The two projections bookend the show brilliantly. They demonstrate Wagenknecht’s coding chops, of course, but more significantly, they capture her nuanced understanding of the emotional and psychological factors that govern — to a far greater extent than technical, or arguably even political, factors — our relationship to the appurtenances of digitization. This sense of unfilled longing, of un-belonging, permeates the entire show. It’s echoed, albeit less compellingly, in the Still Alive (2016) series of still life photographic prints of flowers. It is the isolation of the screen, its implied distance, which in Wagenknecht’s work becomes emblematic of different distancing techniques and artificial boundaries as they’re applied to “othered” groups — from the pool of dating partners who become almost interchangeable on Tinder to the communities living under skies patrolled by UCAVs.

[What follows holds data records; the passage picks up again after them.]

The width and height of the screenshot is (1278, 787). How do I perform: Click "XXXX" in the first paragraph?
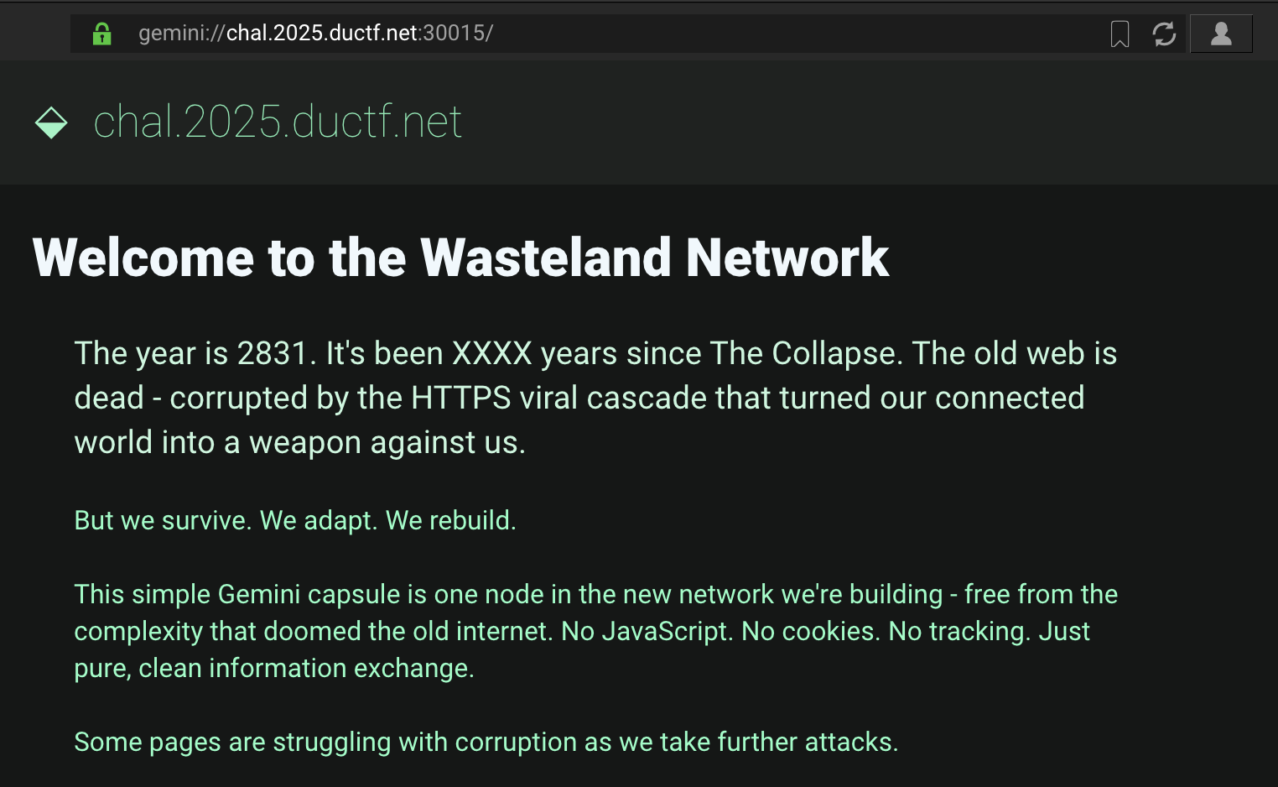(492, 353)
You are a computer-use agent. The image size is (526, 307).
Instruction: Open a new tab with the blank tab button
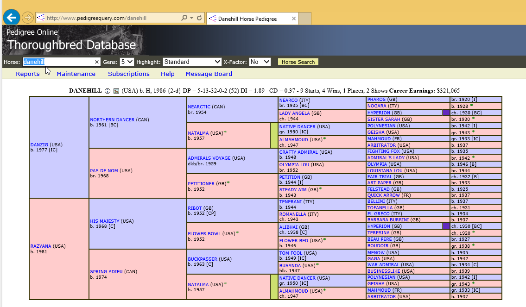click(304, 19)
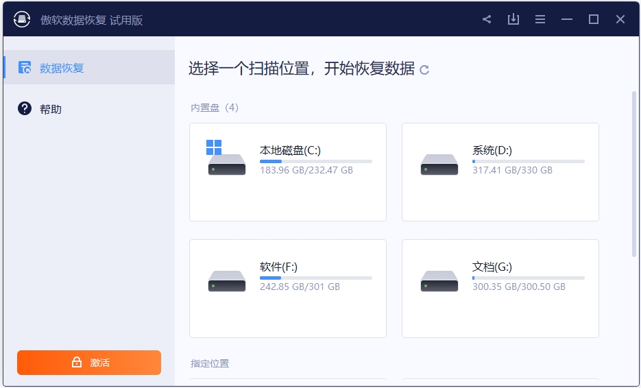Click the 系统(D:) drive icon
641x388 pixels.
click(x=439, y=165)
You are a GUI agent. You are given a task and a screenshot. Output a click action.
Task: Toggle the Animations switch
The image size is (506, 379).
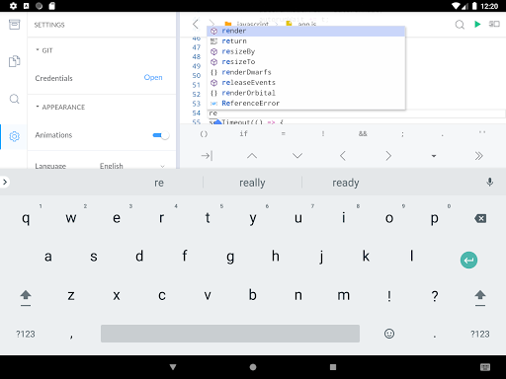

The artist has spoken in interviews about the feedback that her work is “masculine” and the recurring assumption that it was created by a man. Most female artists employing new media or technologically driven methods are familiar with this experience. Wagenknecht’s work, however, is inherently “female” in that it delves into the experience of being “other.” The norm in the digital art world (and the larger tech world) is the white, straight, able-bodied male. Artists who find themselves outside of these categories tend to be more aware of the intersections of gender, race, class, and disability, because they face the tyranny of such intersecting factors. This is the core of the frustration that drives movements like #kissmyars — it’s not just about acknowledgement, but also about what’s being missed in the current, dominant worldview. Wagenknecht is one of the many “other” artists considering the effects of rapidly advancing technology and confronting the emotional and psychological repercussions of it, all in subtle, nuanced works. Curators and museums should follow HeK’s lead in bringing more of their work to the fore.
Addie Wagenknecht: Liminal Laws continues at Haus der elektronischen Künste Basel (Freilager-Platz 9, 4142 Münchenstein / Basel) through November 6.